"Ada apa sih. Mas? Malam-malam begini teriak-teriak!" bentak Rani yang saat itu bertemu dengan sang suami di ruang makan.
"Iya, kamu ini bisa tidak tenang sebentar saja. Ibu sedang sakit kepala," Lina menatap Niko dengan kesal.
"Yuli. Yuli pingsan di kamarnya," jawab Niko dengan gugup.
Sambil melebarkan mata. "Apa! Wanita benalu itu pingsan."
"Halah, biarkan saja. Nanti juga dia bangun sendiri, sudah. Ah! Ibu mau istirahat," jawab Lina sambil melangkah pergi.
"Tunggu.
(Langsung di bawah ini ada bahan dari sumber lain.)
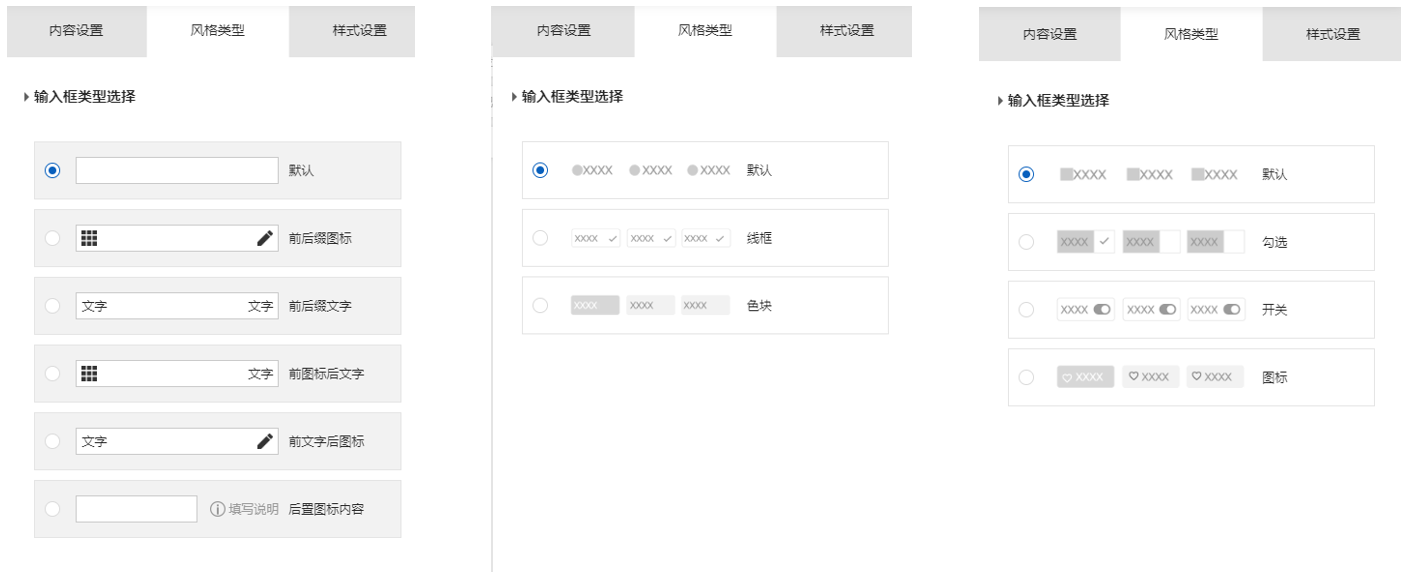Select the 开关 option radio in the right panel
Viewport: 1404px width, 577px height.
[1027, 309]
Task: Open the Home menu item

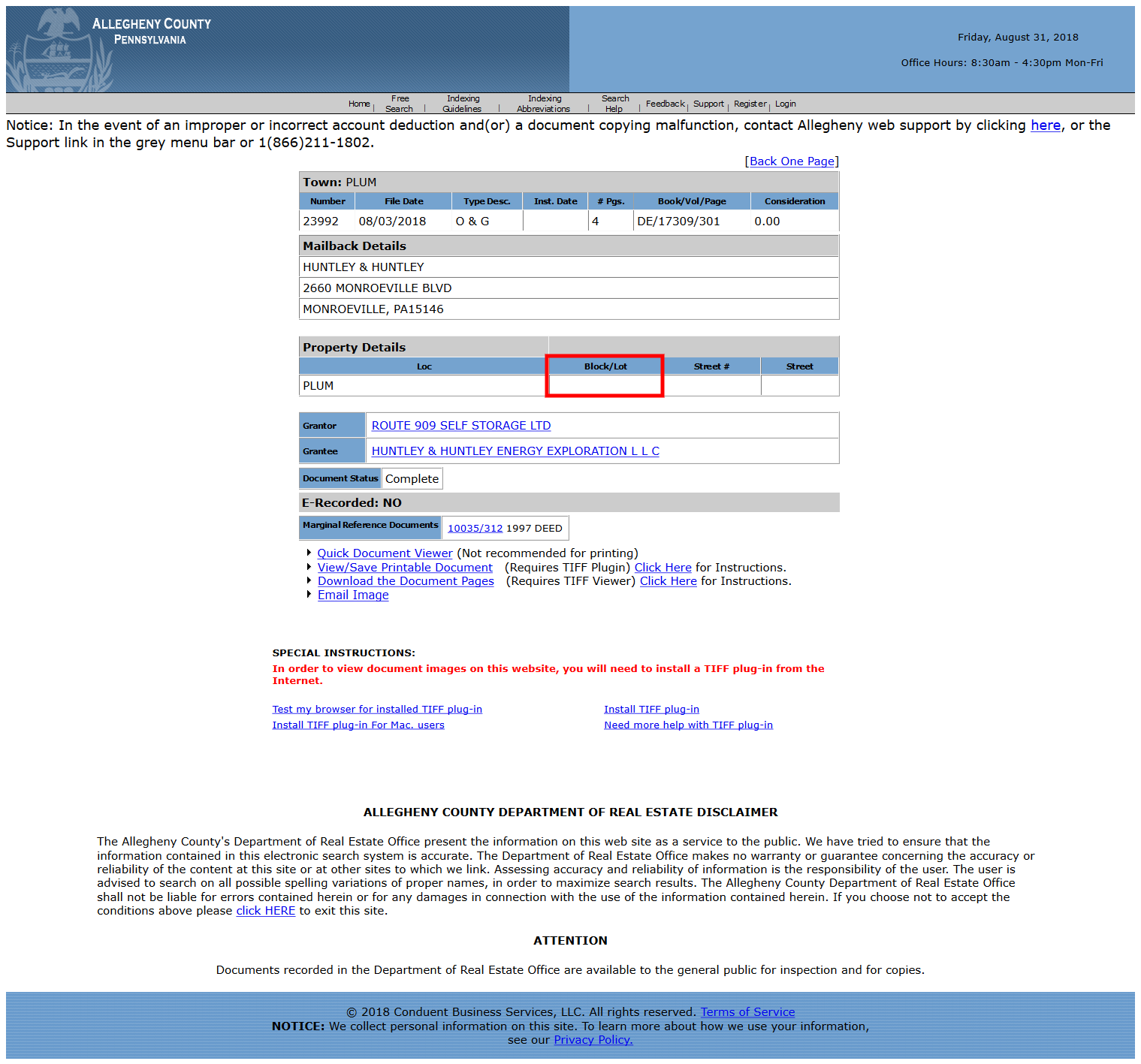Action: pyautogui.click(x=358, y=104)
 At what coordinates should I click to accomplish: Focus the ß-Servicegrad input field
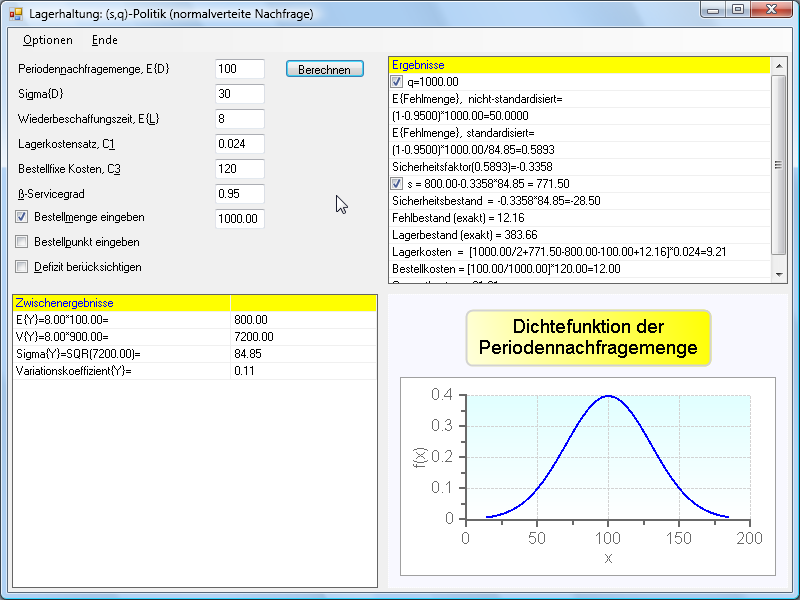(239, 194)
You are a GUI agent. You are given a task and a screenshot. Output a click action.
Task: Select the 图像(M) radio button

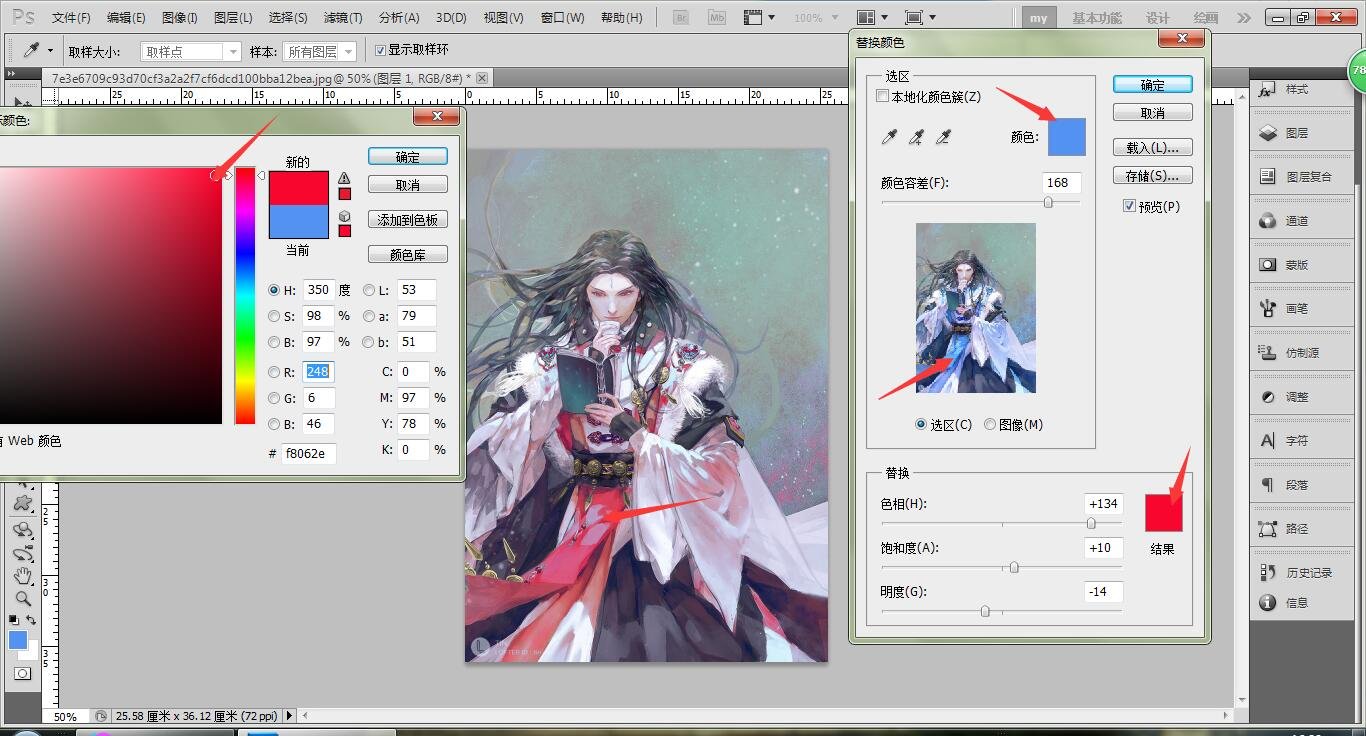click(990, 424)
Bu, kita tidak bisa membiarkan wanita itu pingsan disini. Aku tidak mau berurusan dengan hukum jika terjadi sesuatu padanya," ucap Rani hingga membuat Lina menghentikan langkahnya.
"Ya sudah, lebih baik sekarang kita bawa dia ke Rumah sakit!" ajak Niko yang langsung berjalan ke arah paviliun.
"Ah! Menyusahkan saja," gerutu Lina sambil berjalan mengikuti Niko dan sang menantu.
Beberapa saat kemudian mereka akhirnya tiba di Rumah sakit. Yuli yang saat itu belum sadarkan diri langsung mendapatkan penangan di ruang UGD. Hampir satu jam mereka menunggu, hingga akhirnya seorang Dokter keluar dari ruang UGD.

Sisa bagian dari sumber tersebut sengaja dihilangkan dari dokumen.